I share Walter Stephens’s love of books, albeit not his boundless erudition. I must say that although I came across the work of Annius of Viterbo in my research into fakes and forgeries, what encouraged me to find all his works was Stephens’s weighty tome Giants in Those Days, with what I believe is a complete bibliography of all the forgeries by Annius of Viterbo and his pseudonym Berossos.1 So I can only agree about the function that Stephens assigns to bibliographical citation in my novels.
Paradoxically, I should say that most of my novels hinge on fakes and there is nothing better, in order to attest to the existence of a fake, than for it to have been actually produced and taken very seriously by someone. And in the course of writing for this volume I have touched on the function, in my view, of research into a fake: it is one of the ways of wondering whether something else is true.
But perhaps there is an additional element. My novels are fundamentally realistic. In talking about an epoch, especially if it is remote, I have always tried to have the reader understand something of that period. Even Baudolino, who lives by fake documents and fantasies of impossible worlds, talks about things that were taken very seriously at the time.

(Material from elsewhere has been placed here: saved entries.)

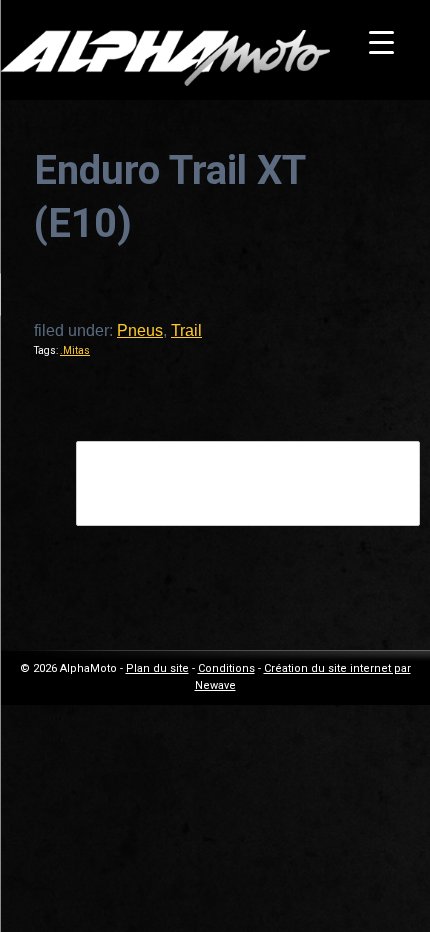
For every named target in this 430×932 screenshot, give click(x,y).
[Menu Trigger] (381, 42)
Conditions (226, 668)
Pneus (140, 330)
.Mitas (75, 350)
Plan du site (157, 668)
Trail (186, 330)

The animals of the kingdom of Prester John did not exist but those who shared the legend of that mysterious realm firmly believed in them.
In order to be a realist in a novel it is necessary: (i) that the characters, even if imaginary, do or think what others really did; (ii) that the descriptions of lands and countryside—so to speak—be photographed from life (and that is what I did, visiting every country I described); finally, (iii) that even the books that the characters read or might have read must have really existed. Hence the tendency to quote works, as if they were characters or events in the story I tell. As Stephens puts it: “books are characters for Eco, as much as fictive or historical personages are.”
I like the fact that Stephens has elected as the central character—albeit not a very frequently cited one—of my stories the Philobiblon of Richard de Bury, seeing him (far too kind!) as my forerunner. This certainly holds for the love of books: as for the love for the incredible and the unusual I would have given preference to Athanasius Kircher—with whom, moreover, I started my semiological, curious, magical, lunatic, and pneumatic Library.
I am only too glad that Stephens decided to dedicate his learned thoughts to me.
U.E.
NOTE
1. Walter Stephens, Giants in Those Days: Folklore, Ancient History, and Nationalism (Lincoln: University of Nebraska Press, 1989). [Ed.]